Paramount’s Heathers has had a long journey before coming onto the small screen. The project, a modern adaptation of the famous 1989 film starring Winona Ryder and Christian Slater, was slated to go up months ago but was scrapped in June following controversy around its poor handling of school shootings. It is described as a “black comedy” that is a sexier, modern reboot of the original film. Watching Heathers makes it obvious as to why the project was put on the backmost burner.

As for positives, Heathers' best quality is its aesthetics. In fact, it seems that style was the only focus for the majority of the budget rather than, say, good writing or decent casting. The gritty high–school atmosphere which feels blatantly like a ripoff of Riverdale’s revamp of Archie Comics is charming at first but quickly gets heavy–handed. It matches in its heavy–handed, voice–over monologue, the funny gag of a student having sex with a teacher, and the most godawful dialogue I’ve ever heard in my life. Heathers is an amalgamation of the failures of modern high school television. The teachers are flat and rude for seemingly no reason, the characters who we are supposed to like are fundamentally vile, and the picture of high school is so skewed that it feels like we’re in some misshapen collage between the eighties and the modern day.

On that note, a whole issue in itself is the titular Heathers. Chandler (Melanie Field) is a fat woman, McNamara (Jasmine Mathews) is a biracial gay woman, and Duke (Brendan Scannel) is a flamboyant genderqueer person. There is an extended shot of the three of them walking through the halls while people watch like we’re in a John Hughes film. In the iconic high school cafeteria, they call out the jock Ram for wearing a shirt with a racist Native American caricature on it, and this is seen as the first example of their unnecessary cruelty (when actually, they had a point). This is emblematic of the corruption of the high–school comedy–drama: the “groups” are simply stereotypes with people that can be switched out with little care for its implications. What I ask is, in what world are the group of openly queer men and women of color bullying around the attractive jocks?
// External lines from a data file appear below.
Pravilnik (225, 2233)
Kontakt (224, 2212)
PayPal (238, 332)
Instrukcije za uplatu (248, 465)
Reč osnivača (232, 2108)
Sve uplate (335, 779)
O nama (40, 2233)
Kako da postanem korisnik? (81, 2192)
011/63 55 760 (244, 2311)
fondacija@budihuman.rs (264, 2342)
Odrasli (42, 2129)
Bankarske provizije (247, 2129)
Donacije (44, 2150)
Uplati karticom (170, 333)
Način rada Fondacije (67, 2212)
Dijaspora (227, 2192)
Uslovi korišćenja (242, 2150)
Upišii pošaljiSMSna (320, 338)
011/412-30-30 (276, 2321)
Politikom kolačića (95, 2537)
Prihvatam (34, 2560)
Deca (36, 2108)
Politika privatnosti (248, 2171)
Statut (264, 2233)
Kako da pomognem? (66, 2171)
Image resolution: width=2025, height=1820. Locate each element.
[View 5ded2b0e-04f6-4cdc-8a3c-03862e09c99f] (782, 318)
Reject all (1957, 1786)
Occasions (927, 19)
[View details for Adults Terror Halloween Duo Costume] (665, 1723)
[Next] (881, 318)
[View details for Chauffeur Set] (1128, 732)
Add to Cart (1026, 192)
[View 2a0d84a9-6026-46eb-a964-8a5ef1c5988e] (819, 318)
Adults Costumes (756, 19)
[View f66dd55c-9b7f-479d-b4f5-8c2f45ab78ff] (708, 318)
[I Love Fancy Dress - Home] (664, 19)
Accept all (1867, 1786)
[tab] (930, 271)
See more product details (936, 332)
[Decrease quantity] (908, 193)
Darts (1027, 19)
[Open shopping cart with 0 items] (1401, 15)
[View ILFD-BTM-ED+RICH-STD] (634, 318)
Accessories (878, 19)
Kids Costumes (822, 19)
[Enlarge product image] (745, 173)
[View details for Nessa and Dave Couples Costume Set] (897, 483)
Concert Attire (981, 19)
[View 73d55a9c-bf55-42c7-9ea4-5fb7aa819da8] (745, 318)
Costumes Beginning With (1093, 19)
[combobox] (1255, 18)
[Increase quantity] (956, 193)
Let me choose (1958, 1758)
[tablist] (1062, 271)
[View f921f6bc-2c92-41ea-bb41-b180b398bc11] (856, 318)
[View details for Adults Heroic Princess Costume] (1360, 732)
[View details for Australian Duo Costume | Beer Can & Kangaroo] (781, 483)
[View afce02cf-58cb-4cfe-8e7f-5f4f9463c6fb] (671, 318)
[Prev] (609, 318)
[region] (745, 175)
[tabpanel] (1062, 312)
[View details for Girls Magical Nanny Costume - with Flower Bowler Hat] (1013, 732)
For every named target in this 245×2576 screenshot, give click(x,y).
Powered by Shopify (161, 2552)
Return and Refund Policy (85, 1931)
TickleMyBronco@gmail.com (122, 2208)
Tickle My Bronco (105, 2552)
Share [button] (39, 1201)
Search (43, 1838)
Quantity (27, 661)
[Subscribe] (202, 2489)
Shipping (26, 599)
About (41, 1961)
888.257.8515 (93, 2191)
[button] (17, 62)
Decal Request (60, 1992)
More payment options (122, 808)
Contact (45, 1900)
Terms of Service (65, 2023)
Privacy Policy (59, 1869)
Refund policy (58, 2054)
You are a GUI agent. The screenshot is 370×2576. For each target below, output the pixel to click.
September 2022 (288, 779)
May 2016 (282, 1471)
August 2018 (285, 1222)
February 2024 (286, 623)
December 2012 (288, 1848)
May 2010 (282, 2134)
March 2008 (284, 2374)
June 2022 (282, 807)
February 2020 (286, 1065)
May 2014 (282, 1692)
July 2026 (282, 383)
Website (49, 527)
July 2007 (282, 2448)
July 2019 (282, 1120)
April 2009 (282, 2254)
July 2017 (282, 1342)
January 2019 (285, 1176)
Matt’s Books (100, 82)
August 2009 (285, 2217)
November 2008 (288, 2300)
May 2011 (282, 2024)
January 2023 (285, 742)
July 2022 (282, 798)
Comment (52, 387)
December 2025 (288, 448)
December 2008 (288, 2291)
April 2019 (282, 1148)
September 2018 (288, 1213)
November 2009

Even more so, in switching around the all–white female group of Heathers from the 1989 film, the message becomes lost. Veronica is no longer a less social girl who curls into herself yet somehow ends up with the Heathers; instead, she’s a whiny white girl who bemoans the fact that she is basic and a cheerleader and too angelic for everyone around her. Ryder’s Veronica is interesting, flawed, and rebelling; this new version of her is skewed and annoying.

Similarly, JD (James Scully) has none of the charms of Slater. He calls Veronica “my dear” like he is reading lines from a script and acts like the white guy in your philosophy class who smokes weed and only ever talks about vaguely about how his life sucks under “the man.” In the original film, Slater actually has some charisma, but this performance actively knows that he sounds like a raging asshole but believes every word of it.

What is most unfathomable is that the show recognizes that it seems odd in a modern–day world for the fat kids, the trans kids, and the gay kids to be popular, but does not try to clarify why this is happening here. Perhaps one can claim that it isn’t supposed to be realistic and is merely a way to critique PC culture, but frankly, it’s impossible to tell and this world which they have made is entirely nonsensical. 

In attempting to modernize a still–relevant classic, Heathers failed to realize any of the messages or critiques in the original film, and instead jumbled up its concepts in trying to make it seem cool, modern, and gritty. It is too caught up in its jokes and clever references to understand the true underpinnings of high school, teenagers, and our culture as a whole. For that, it is a fumble.